**Work instruction**
Drop the images; return everything else in the listing below exactly.
*** Block opens ***
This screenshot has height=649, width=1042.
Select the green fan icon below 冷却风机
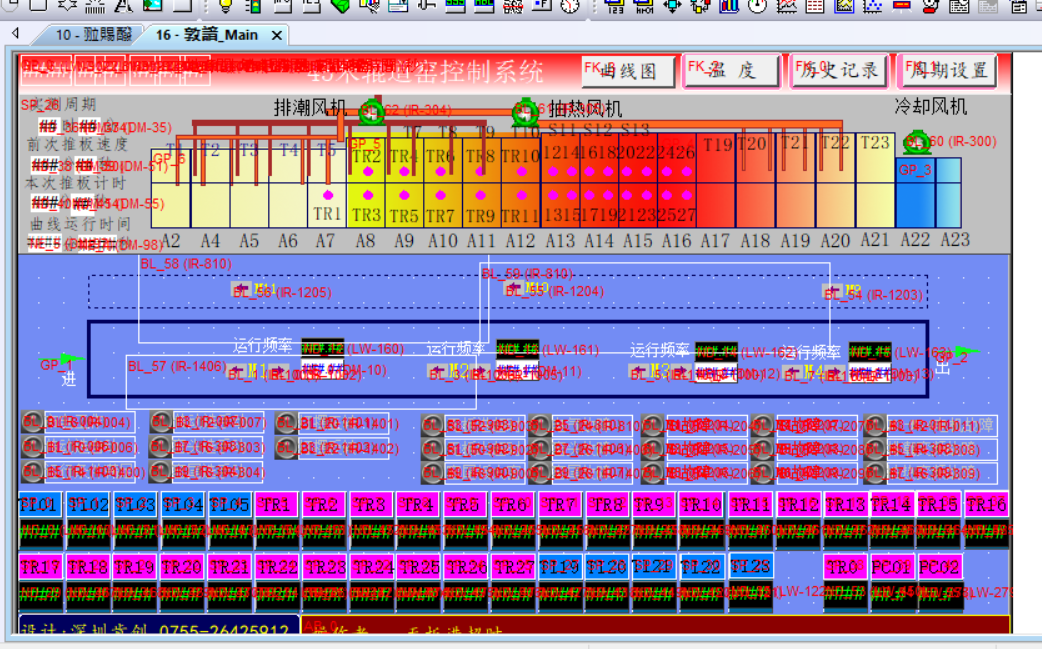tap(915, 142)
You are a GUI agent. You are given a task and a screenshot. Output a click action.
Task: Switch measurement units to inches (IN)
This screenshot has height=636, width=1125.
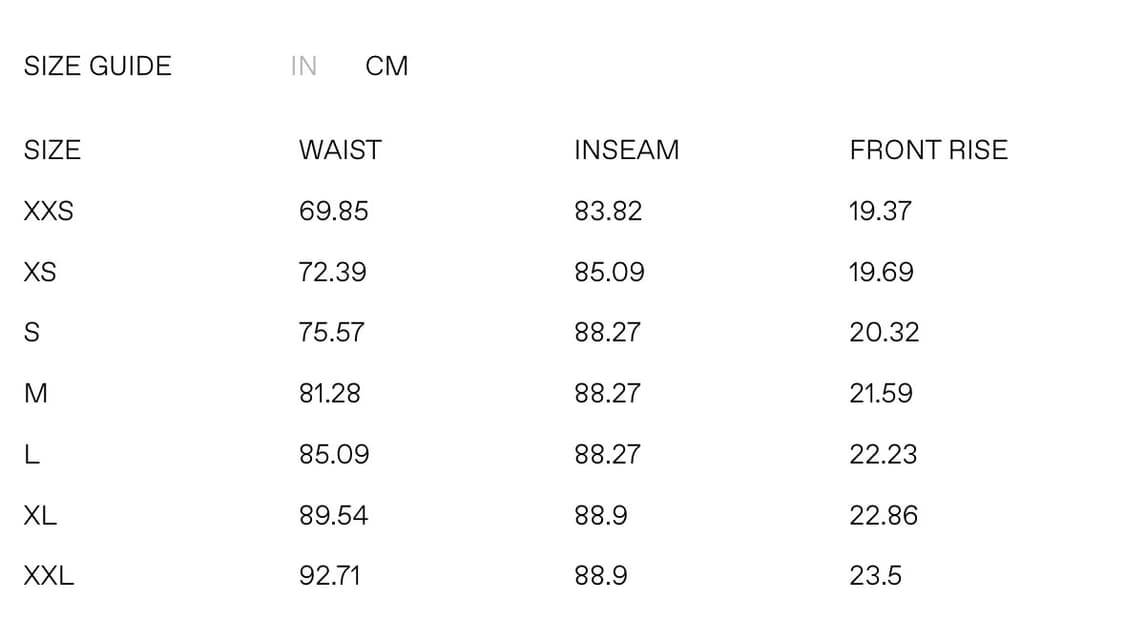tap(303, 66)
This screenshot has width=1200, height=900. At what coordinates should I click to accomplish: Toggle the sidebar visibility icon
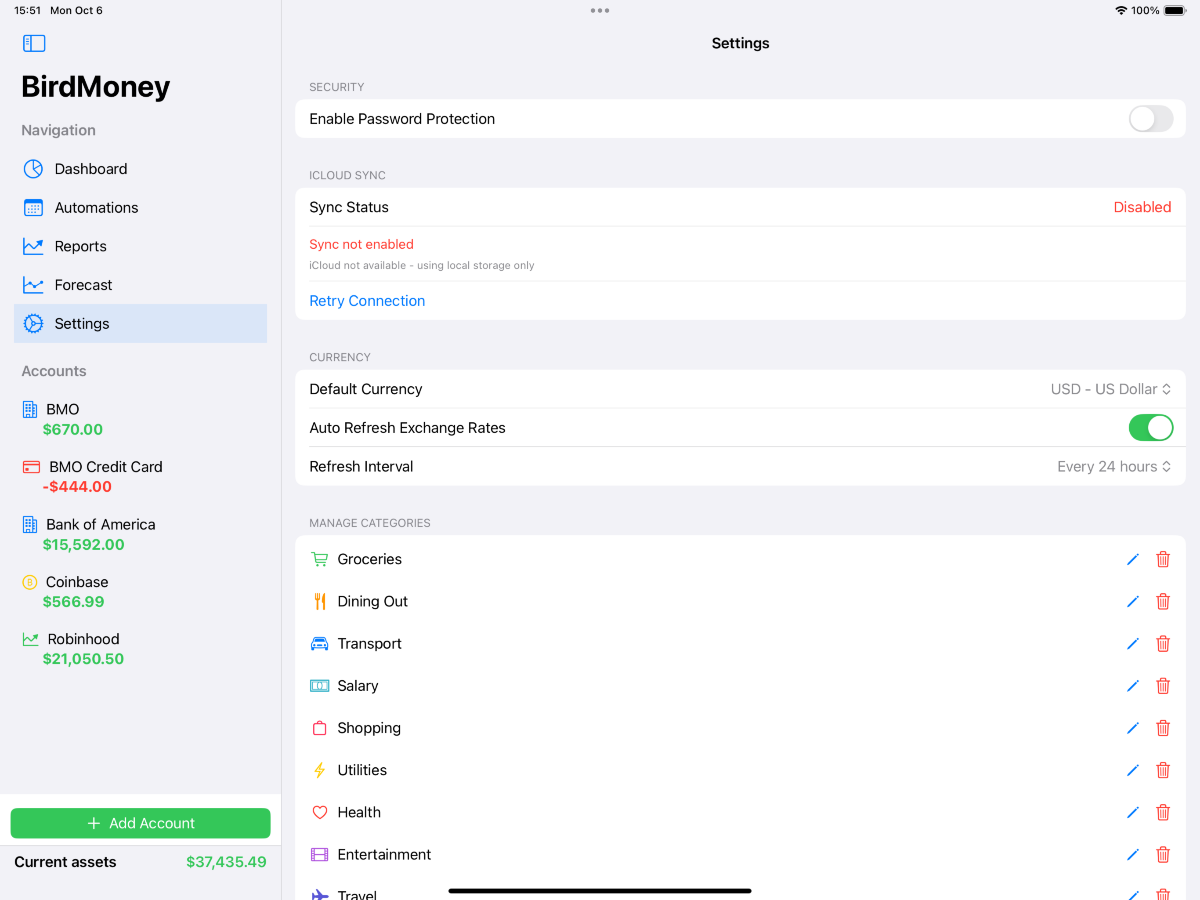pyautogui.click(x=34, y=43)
*** Block closes ***
**Response area**
This screenshot has height=649, width=1042.
Select the green fan icon below 冷却风机
tap(915, 142)
You are a GUI agent. You are given a task and a screenshot. Output a click action.
Task: Switch measurement units to inches (IN)
This screenshot has height=636, width=1125.
tap(303, 66)
This screenshot has width=1200, height=900. At what coordinates should I click to accomplish: Toggle the sidebar visibility icon
pyautogui.click(x=34, y=43)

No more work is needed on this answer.